Your goal: Return each line of the listing below that contains the string "width". Case counts, so only matches with the same capitalization qualify.

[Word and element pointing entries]
####################

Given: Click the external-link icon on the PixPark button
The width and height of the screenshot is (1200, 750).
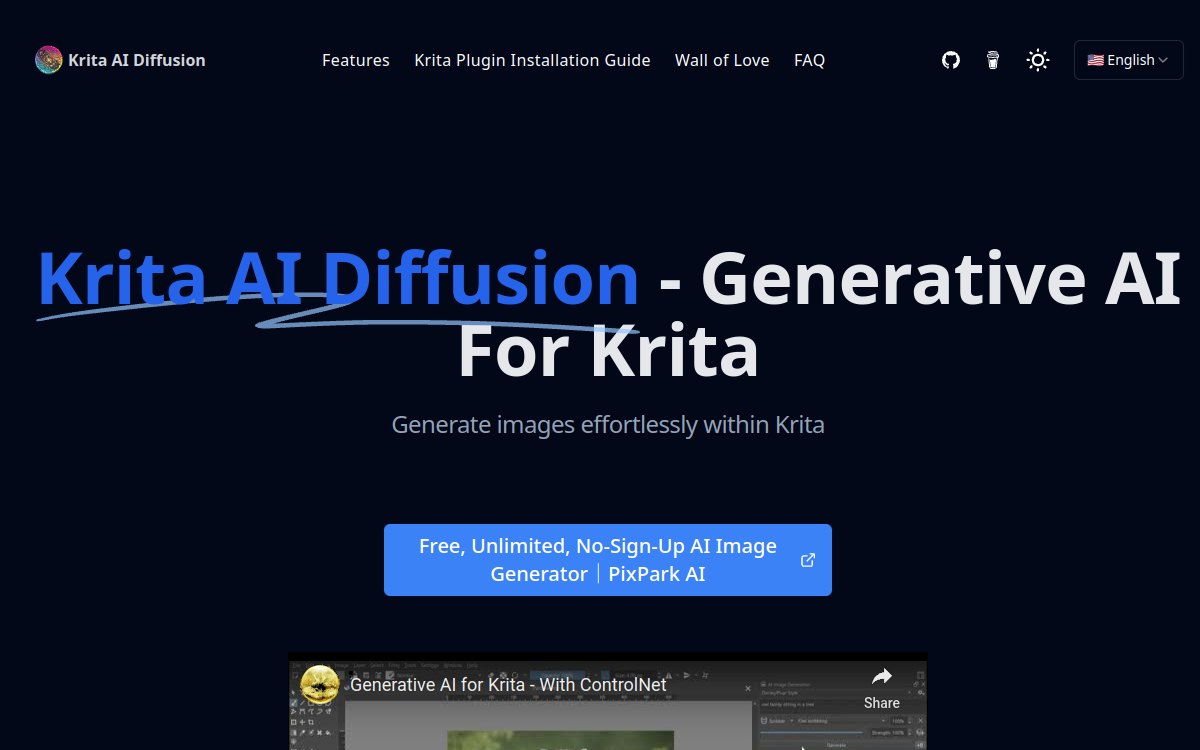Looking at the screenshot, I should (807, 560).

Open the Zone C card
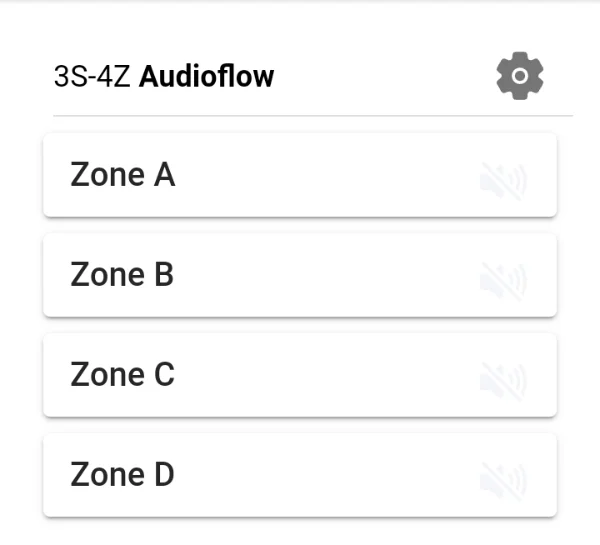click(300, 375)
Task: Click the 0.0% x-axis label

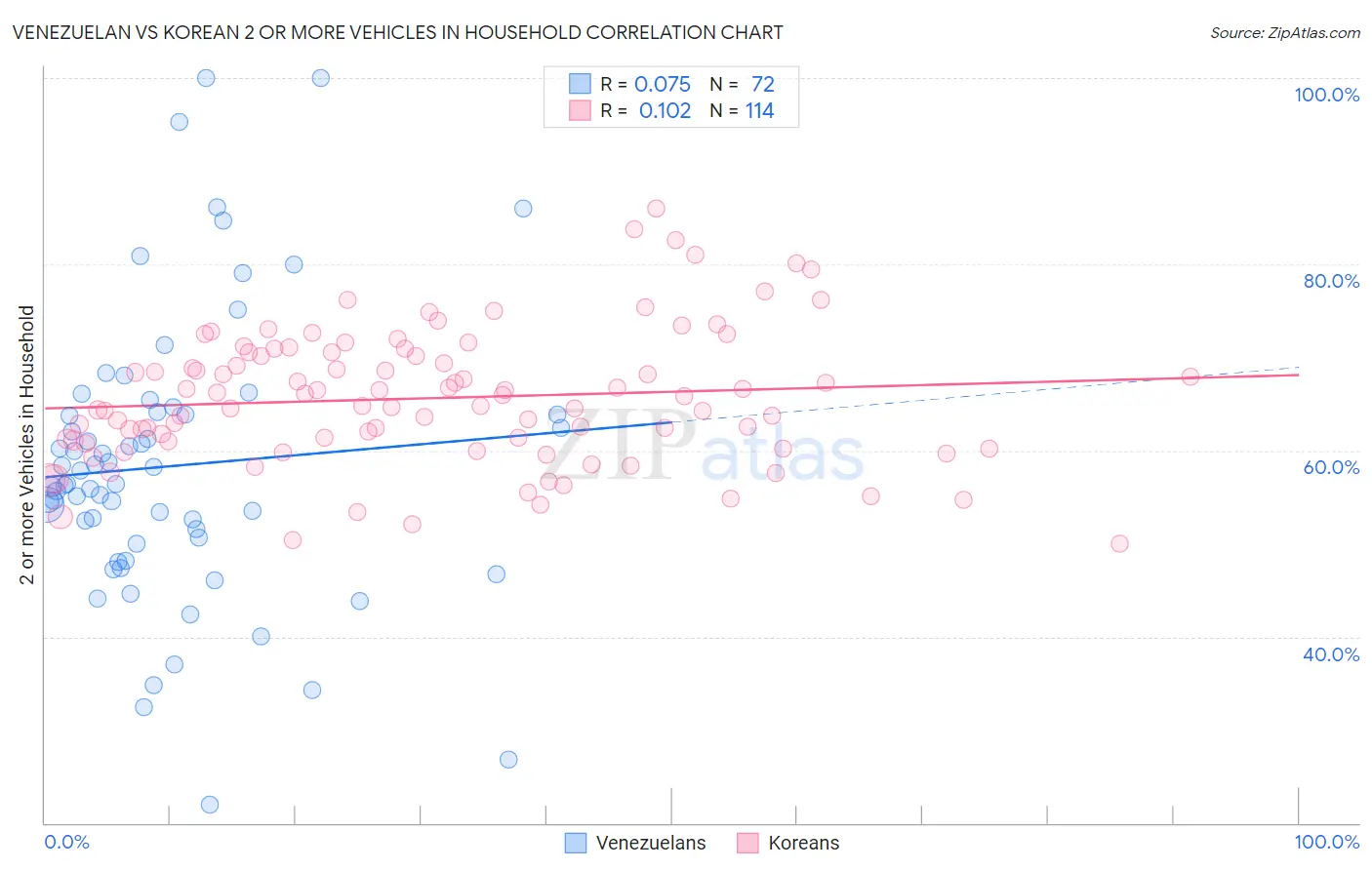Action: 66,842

####################

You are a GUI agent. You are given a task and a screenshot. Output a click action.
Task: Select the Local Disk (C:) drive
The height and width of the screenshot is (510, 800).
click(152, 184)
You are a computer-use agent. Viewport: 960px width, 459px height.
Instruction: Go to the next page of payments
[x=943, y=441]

####################

Solution for this exercise:
The width and height of the screenshot is (1200, 750).
The height and width of the screenshot is (510, 800).
You are a computer-use agent. Viewport: 960px width, 459px height.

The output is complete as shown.